The treatment of the study will depend on the tastes of its occupant. A lover of books will line its walls from floor to ceiling, perhaps, with many volumes ; a lover of sport will prefer to surround himself with weapons or trophies of the chase; or the room may be consigned to the mistress of the establishment as a workroom or as a schoolroom for the children.

On the bedroom floor five bedrooms are provided, with bath-room and lavatory, while on an attic floor accommodation is provided for servants, as well as a box-room and cistern-room.

A Country Cottage - Design for Bedroom - M.H. Baillie Scott
A Country Cottage - Design for Bedroom

The example of a bedroom illustrated may perhaps require a few words in its defence in an age which is, above all things, devoted to the pursuit of the germ. In spite of prejudices to the contrary, it may be urged that a fourposter bed with washable hangings has its advantages; for the curtains shielding the occupant from draughts, the room may be flushed with fresh air, and windows left open all night without danger, while, from the artistic standpoint, such a bed is certainly more inviting than an unscreened and bare couch exposed to every draught. In the decoration of , the house generally it is suggested that, finished at first without pattern of any kind, it should be gradually adorned with carefully disposed ornaments, not executed in the hurried modern way, but done gradually as funds and time allow; and in such decoration the bedrooms may be dedicated each to a special flower. In pursuance of such a scheme, in the example shown the rose is chosen, and this bed of roses may give an opportunity for those products of the needle which generally take the form of antimacassars and other drawing-room trifles.

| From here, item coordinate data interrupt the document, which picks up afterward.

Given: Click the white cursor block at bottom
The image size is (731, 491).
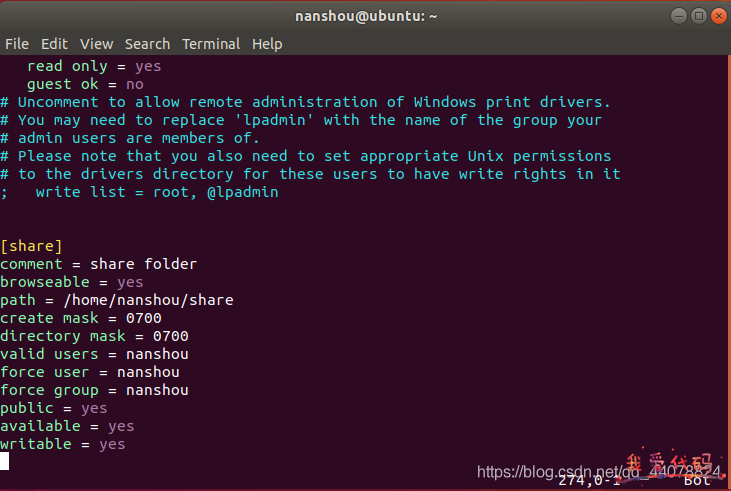Looking at the screenshot, I should pyautogui.click(x=4, y=461).
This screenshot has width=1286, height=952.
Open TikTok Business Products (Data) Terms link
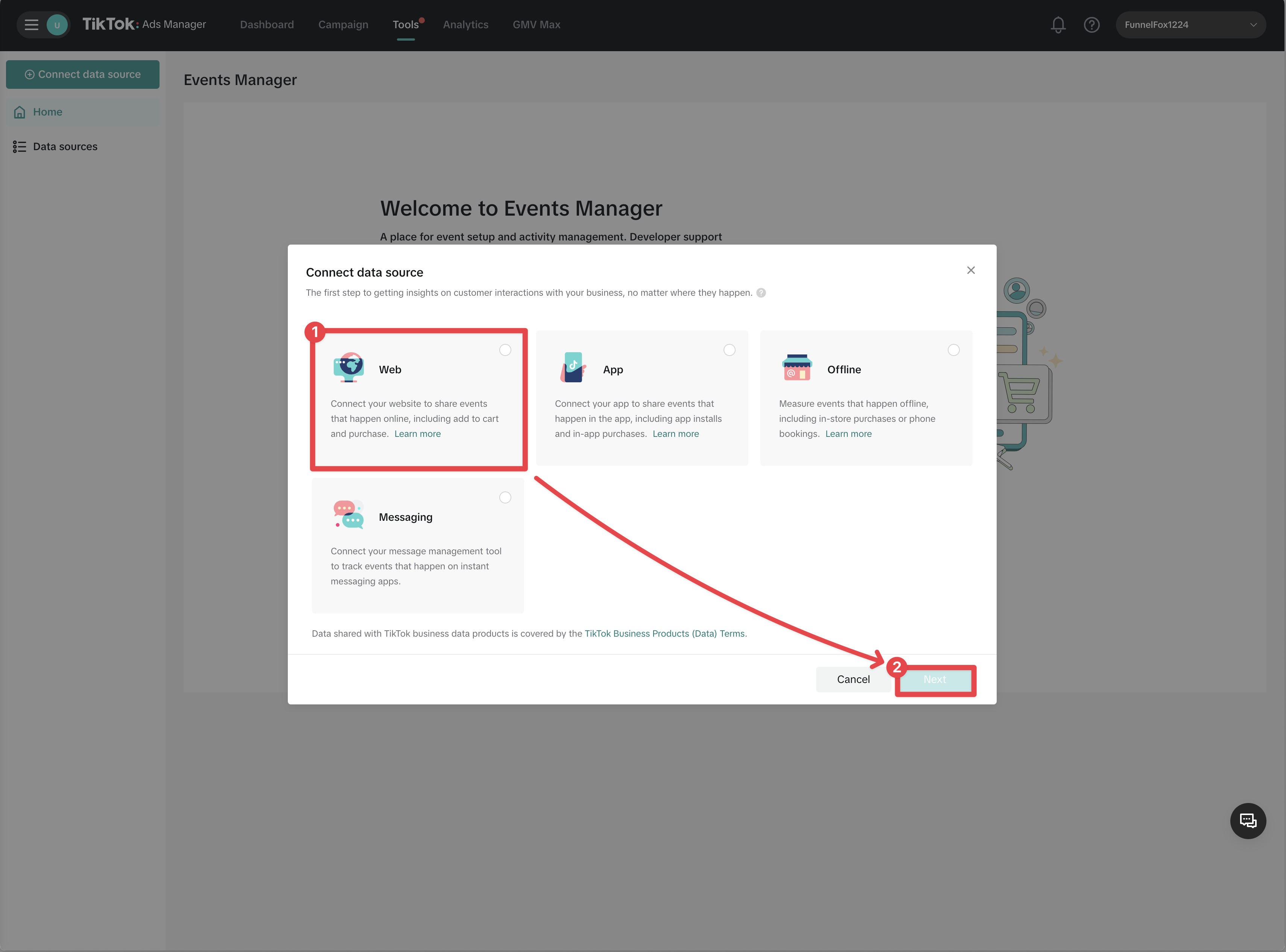point(664,633)
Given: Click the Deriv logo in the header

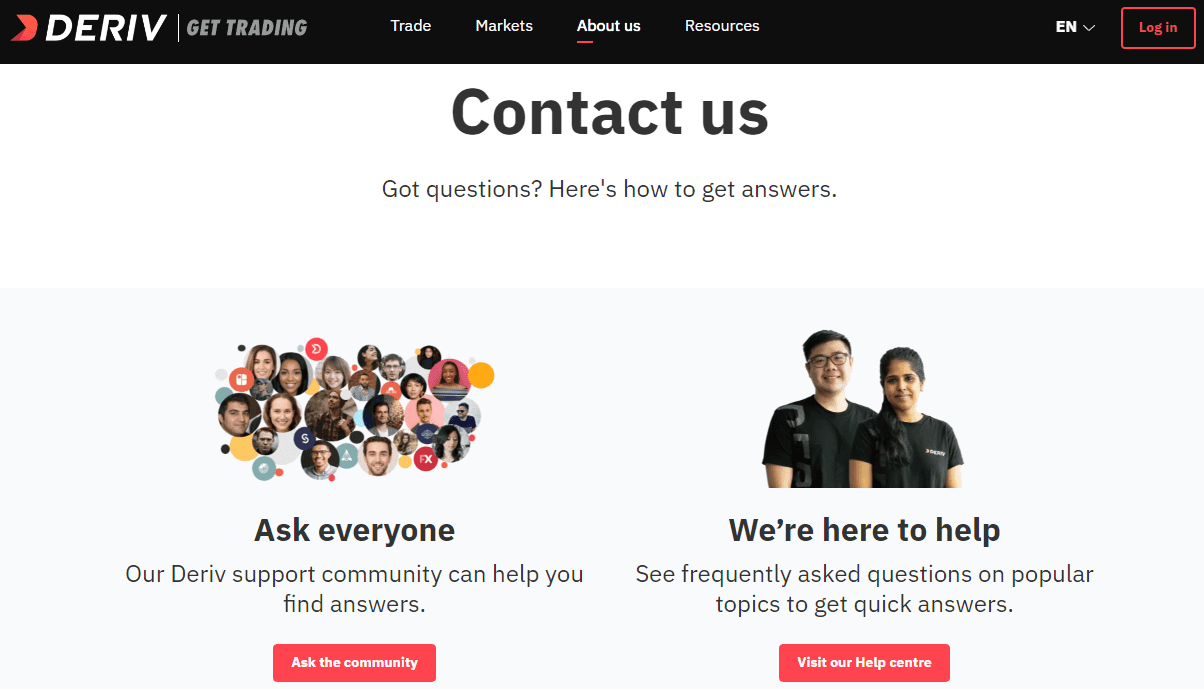Looking at the screenshot, I should pos(89,28).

Unlike the sitting-rooms of the house, the bedroom is generally the outward expression of the tastes of an individual, and the personal note is necessarily more apparent. And so it will not be desirable to achieve merely that monotony of treatment which one finds, for instance, in the bedroom of the hotel, but each room should speak of the personality of its occupants. And so one may be luxurious and sumptuous, another daintily and delicately white, while a third may be of a more robust and masculine character.

The modern idea of a garden seems to be a shapeless mass of shrubs and a curved carriage drive, bordered with scarlet geraniums, calceolarias and lobelias, one of the most unfortunate combinations of flowers which the ingenuity of man is capable of devising. Another type is the formal garden, with its smooth-shaven lawns and its clipped hedges of yew and box; but the beauty of such a garden is only to be attained by a constant strife with Nature, and the occupier of the house under consideration will hardly be prepared to maintain such a warfare with constancy and success. He will not attempt, for instance, successions of flowers in his borders, but will be content with those hardy perennials which appear, unasked and unattended, year by year. In his dealings with Nature he will seek rather to take her into his confidence, and, without any desire to achieve the horrors of the landscape garden, he will not push the craft of the gardener so far as to drive Nature beyond the garden fence. If the limits of his land allow there must be an orchard, in which the quality of the fruit will not be the only consideration. In the grass under the trees daffodils, anemones, and snowdrops will proclaim the spring, and in the autumn apples falling in the deep, cool grass, and a thousand miniature suns piercing the golden green of the leaves, may form pleasant surroundings for an idle afternoon.

The garden, indeed, like the dwelling, will be of the cottage kind, of which so many beautiful examples may be found in English villages beyond the influence of villadom, and where the recent restorations to the church, and the new board school are the only blots upon the scene.